= Erasmus Mundus =

European scholarship and student exchange program

The European Union's Erasmus Mundus programme (named after Erasmus, the Renaissance scholar) aims to enhance quality in higher education through scholarships and academic co-operation between the EU and the rest of the world. The three main objectives of the programme are linked to the internationalisation of students, staff, curricula and research; ensure an influence on the development of practice in Special Education Needs and inclusive education; and to develop international collaborative networks, projects and research.

Erasmus Mundus comprises three actions:
- Joint programmes
- Partnerships
- Attractiveness projects

==Erasmus Mundus Joint Programmes==
Under Action 1, Erasmus Mundus supports Joint Programmes (Masters Courses and Joint Doctorates) that are operated by consortia of higher education institutions from the EU and (since 2009) elsewhere in the world. They provide an integrated course and joint or multiple diplomas following study or research at two or more higher education institutions.

Erasmus Mundus funds a number of scholarships for students and academics studying or teaching on Erasmus Mundus Masters Courses. Since 2010, fellowships have also been available for doctoral candidates following one of the Joint doctorates.

Scholarships cover participation costs, subsistence costs, and insurance for the duration of the study period. Many students also have the right to a contribution to travel costs.

==Erasmus Mundus partnerships==
Under Action 2, Erasmus Mundus Partnerships bring together higher education institutions from Europe and from a particular region in the world. Together, the partnerships manage mobility flows between the two regions for a range of academic levels—undergraduate, masters, doctorate, post-doctorate—and for academic staff.

Scholarships cover participation costs, subsistence costs, insurance for the duration of the study period, plus a contribution to travel costs.

A partnership usually has a legalistic dimension and is based on some formal agreement and close cooperation between two or more parties such as higher education institutions and may involve businesses, non-profit organisations or non-governmental organisations. Partners have specified rights and responsibilities. A collaboration, often described as an 'authentic partnership' exists where people identify their common interests and work jointly with others especially in an intellectual endeavour.

They often share their professional skills to support the community. An alliance usually referred to as a 'strategic alliance', is a close association of nations or other groups, formed to advance common interests or causes. These strategic partnerships seem to have blurred edges and though they are slightly different, they can all be used to describe some aspect of the Erasmus Mundus MA/Magistr in Special Education which was developed as a result of policy guidelines and funding from the European Commission.

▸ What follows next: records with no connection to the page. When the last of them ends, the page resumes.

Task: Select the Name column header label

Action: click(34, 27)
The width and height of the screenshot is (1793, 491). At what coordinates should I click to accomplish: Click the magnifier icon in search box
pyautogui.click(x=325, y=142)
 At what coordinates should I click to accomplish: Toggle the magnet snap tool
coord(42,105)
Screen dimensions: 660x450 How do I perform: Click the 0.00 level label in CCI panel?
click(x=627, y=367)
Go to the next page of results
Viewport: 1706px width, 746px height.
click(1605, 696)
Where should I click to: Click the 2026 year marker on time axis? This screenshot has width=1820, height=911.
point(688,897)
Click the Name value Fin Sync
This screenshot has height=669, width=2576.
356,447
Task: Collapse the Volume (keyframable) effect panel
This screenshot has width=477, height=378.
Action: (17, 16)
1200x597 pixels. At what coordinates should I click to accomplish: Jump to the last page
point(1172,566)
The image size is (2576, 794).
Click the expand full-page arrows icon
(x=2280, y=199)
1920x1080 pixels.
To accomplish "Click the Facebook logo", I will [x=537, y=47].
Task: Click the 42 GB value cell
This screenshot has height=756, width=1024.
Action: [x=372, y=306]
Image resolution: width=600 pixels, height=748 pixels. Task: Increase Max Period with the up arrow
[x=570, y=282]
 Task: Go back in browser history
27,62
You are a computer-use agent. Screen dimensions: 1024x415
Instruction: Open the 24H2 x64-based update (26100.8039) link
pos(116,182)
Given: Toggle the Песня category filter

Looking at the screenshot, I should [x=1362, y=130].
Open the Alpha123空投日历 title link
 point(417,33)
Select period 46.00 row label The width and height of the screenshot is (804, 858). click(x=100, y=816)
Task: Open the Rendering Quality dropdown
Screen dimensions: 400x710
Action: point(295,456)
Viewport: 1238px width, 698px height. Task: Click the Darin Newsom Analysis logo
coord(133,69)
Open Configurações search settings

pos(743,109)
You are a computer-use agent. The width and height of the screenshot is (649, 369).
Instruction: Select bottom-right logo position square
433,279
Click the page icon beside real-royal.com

==Erasmus Mundus Attractiveness Projects==
Under Action 3, Erasmus Mundus funds projects to enhance the attractiveness and visibility of European higher education worldwide. Activities focus on the international dimension of higher education, often targeting a particular region or academic discipline.

Funding is available for:
- European joint masters and doctorates
- Partnerships with non-European higher education institutions and scholarships for students and academics
- Projects to promote European higher education worldwide

==See also==
- Masters in Strategic Project Management (European)
- University Mobility in Asia and the Pacific

==Examples==
===Techniques, Heritage, Territories of Industry (TPTI)===

The Master Erasmus Mundus Techniques, Heritage, Territories of Industry is a two year international graduate program coordinated by the Paris 1 Panthéon-Sorbonne University (France) and offering a joint degree with the University of Padua (Italy) and the University of Évora (Portugal).

===European Master's in Clinical Linguistics (EMCL)===

The European Master's in Clinical Linguistics (EMCL) is an Erasmus Mundus Joint Master Degree in the field of clinical linguistics, neurolinguistics and psycholinguistics. It is offered by the University of Eastern Finland (Finland), Ghent University (Belgium) and University of Groningen (The Netherlands), and collaborates with a further 23 associated partners.